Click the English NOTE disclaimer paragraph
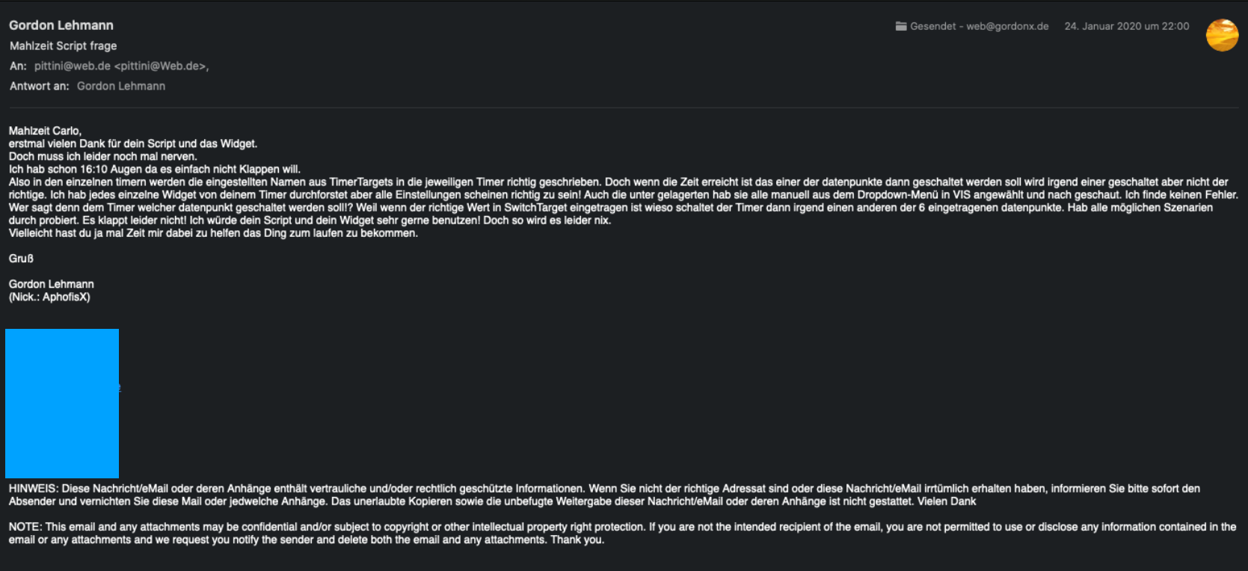Screen dimensions: 1248x571 point(622,533)
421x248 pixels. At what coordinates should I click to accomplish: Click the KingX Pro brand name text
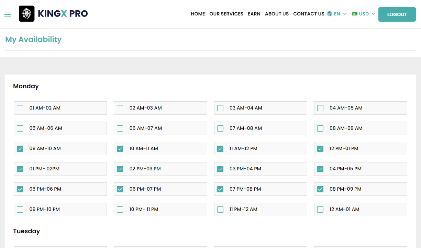click(x=63, y=14)
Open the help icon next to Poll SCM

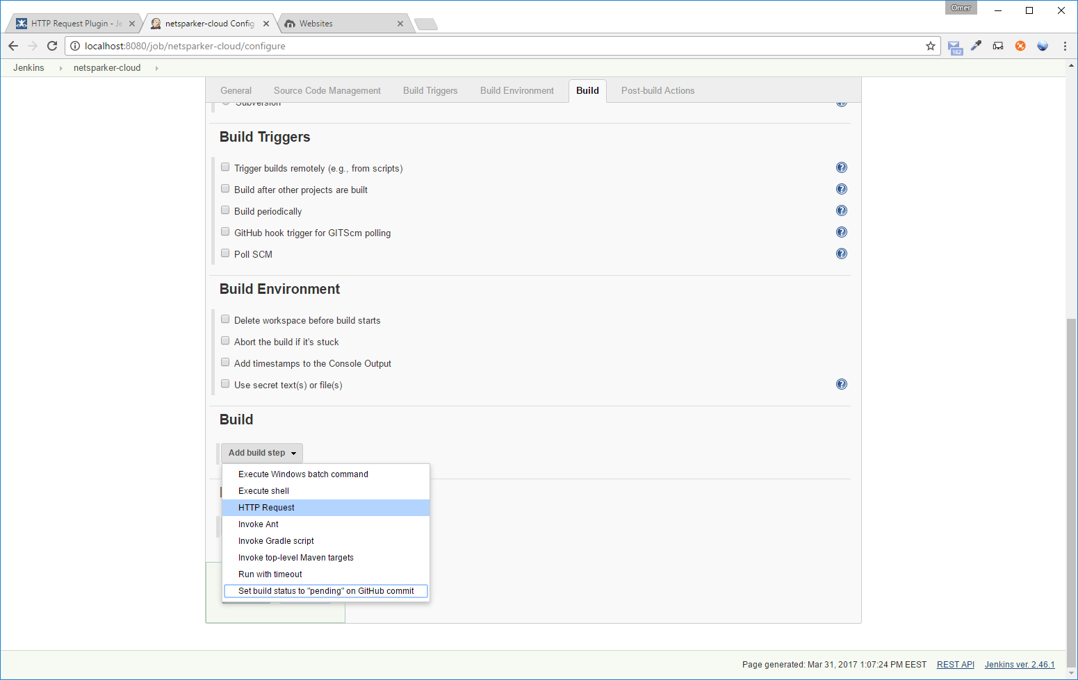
• • •
* Task prompt
Your copy of the records must be exact and must contain no pictures.

* Output for this task
Click the English NOTE disclaimer paragraph
Screen dimensions: 1248x571 point(622,533)
421x248 pixels. At what coordinates should I click to accomplish: Click the KingX Pro brand name text
click(x=63, y=14)
Open the help icon next to Poll SCM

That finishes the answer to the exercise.